At the conclusion of this conversation she signed the instruments. We shall not review the testimony of the plaintiffs wherein they swore that Burke refused to endeavor to effect a reexchange because he himself testified that he never had any intention of doing so:

"Q. Did you ever have any intention of reselling or reexchanging this contract on this Oregon property here for the Richers?

"A. I did not."

Not only did he testify that he never intended to effect a reexchange but he also swore, "I could not." It will be recalled that the 20-acre tract, as a part of a larger tract, was subject to a $4,500 mortgage and that the plaintiffs charge that this fact was concealed from them by Burke. The latter, in his brief as well as in one part of his testimony, claimed that he was ignorant of the existence of the $4,500 mortgage, and that hence his failure to disclose the $4,500 mortgage could not have been the result of a fraudulent intent. For instance, he testified: "I never told them there was no encumbrances on the place, in fact, I didn't know what was on the place at that time." Later he testified that when Richer expressed a desire to go to the American Fidelity Investment Company for the purpose of ascertaining the condition of the title, he asked Burke to accompany him. The following narrative, given by Burke, relates what occurred in the office of the investment company:

"I told them, `Here is Mr. Richer, he is taking over this contract of Crowley's and before he goes into it he wants to know he is going to be protected, and we want to know all about what is against this place and all about it.' They went ahead and give us the following data."

"Q. Just relate what the following data was? A. Well they said there was a mortgage, a certain mortgage *474 — a blanket mortgage that covered the whole thing * * *."

Richer denied that he participated in the above-mentioned visit and denied any information about the mortgage. It will be observed, however, that the above charges Burke with full knowledge of the mortgage before he procured the Richers' signatures to the deed conveying the Everett property. The fact that Burke represented to the plaintiffs that there was no such mortgage can be readily seen, not only from the above-reviewed evidence, but also from one of his letters to Mrs. Richer wherein he stated: "You own the twenty acre track here."
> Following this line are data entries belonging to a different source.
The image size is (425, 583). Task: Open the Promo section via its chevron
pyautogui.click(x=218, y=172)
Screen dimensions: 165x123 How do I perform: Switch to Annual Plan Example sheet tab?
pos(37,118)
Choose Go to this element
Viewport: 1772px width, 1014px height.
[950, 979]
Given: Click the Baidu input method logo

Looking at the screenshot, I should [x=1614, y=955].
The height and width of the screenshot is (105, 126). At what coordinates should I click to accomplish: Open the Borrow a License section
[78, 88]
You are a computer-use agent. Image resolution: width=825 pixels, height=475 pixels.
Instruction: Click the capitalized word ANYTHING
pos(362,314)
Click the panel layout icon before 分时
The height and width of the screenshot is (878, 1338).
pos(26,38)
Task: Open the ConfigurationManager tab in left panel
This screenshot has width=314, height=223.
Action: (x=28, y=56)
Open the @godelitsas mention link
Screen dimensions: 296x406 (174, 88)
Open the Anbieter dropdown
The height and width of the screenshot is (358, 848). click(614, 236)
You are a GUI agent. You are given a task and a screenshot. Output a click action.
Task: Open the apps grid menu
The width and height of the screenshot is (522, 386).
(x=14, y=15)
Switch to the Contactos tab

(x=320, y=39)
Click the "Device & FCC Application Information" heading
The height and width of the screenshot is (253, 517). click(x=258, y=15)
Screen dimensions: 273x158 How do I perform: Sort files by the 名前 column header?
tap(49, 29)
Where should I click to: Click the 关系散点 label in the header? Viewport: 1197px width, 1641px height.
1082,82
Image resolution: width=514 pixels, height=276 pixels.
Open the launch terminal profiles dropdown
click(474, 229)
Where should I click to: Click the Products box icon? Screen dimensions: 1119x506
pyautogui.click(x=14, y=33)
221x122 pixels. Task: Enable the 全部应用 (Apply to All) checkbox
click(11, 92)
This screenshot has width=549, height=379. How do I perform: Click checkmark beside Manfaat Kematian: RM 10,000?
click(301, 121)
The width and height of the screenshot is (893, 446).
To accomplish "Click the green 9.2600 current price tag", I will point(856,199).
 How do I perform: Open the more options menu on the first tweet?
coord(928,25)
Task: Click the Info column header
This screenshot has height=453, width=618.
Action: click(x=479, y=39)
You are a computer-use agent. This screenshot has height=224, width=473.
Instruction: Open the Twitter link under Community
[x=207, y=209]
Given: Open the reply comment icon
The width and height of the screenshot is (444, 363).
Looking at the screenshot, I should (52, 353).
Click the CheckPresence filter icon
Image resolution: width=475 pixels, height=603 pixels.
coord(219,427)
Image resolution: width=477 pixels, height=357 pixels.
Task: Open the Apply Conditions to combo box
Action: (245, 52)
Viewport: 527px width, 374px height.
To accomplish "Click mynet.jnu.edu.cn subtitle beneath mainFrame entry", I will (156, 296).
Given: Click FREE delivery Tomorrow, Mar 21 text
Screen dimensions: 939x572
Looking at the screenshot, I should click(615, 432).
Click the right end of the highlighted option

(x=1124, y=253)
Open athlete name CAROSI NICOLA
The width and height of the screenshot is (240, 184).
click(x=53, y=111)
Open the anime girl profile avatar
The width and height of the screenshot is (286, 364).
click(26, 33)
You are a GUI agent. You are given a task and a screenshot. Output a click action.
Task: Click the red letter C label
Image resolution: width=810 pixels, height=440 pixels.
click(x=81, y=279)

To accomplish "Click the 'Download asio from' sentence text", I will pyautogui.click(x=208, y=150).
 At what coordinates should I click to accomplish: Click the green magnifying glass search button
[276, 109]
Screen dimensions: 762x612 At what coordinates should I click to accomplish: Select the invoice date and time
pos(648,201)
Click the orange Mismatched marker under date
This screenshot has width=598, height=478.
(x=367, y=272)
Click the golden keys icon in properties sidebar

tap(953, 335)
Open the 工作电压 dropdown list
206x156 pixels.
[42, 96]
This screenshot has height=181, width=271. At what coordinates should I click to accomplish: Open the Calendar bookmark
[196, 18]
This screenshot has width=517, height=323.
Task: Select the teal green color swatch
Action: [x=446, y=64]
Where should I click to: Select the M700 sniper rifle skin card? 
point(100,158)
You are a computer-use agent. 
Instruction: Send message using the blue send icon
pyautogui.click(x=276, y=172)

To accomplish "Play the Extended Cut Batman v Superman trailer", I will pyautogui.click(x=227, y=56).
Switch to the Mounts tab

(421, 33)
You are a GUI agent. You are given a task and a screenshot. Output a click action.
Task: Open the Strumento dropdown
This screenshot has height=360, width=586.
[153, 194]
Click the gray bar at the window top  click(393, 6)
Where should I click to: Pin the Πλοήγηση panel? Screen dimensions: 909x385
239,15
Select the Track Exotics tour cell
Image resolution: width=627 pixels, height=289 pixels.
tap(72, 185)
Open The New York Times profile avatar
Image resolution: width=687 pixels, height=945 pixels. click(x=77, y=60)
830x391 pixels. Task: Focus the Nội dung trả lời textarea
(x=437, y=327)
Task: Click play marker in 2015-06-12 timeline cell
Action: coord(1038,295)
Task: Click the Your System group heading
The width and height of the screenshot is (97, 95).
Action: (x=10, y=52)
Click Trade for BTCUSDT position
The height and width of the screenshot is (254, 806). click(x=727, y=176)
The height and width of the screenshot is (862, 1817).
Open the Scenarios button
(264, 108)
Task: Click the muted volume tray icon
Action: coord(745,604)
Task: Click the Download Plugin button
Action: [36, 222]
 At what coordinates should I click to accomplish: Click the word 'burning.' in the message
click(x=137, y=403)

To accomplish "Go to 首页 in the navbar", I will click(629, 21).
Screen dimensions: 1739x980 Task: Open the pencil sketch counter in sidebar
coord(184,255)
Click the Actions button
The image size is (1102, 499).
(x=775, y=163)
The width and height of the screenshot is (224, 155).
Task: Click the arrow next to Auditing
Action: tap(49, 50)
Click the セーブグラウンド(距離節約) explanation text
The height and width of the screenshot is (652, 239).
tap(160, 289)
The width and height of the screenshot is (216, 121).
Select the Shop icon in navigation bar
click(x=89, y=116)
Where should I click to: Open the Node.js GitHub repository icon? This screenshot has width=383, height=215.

After the plaintiffs had delivered to Crowley a deed for the Everett property he endorsed upon the American Fidelity Investment Company-Phoenix contract the following words:

"April 13, 1931.

"For value received I hereby sell and assign my rights, title and interest in this contract to Mrs. Sarah Richer and Robert Richer, her husband, of Everett, Washington, County of Snohomish."

He then signed and delivered it to the plaintiffs. The contract thus endorsed is all that the plaintiffs received.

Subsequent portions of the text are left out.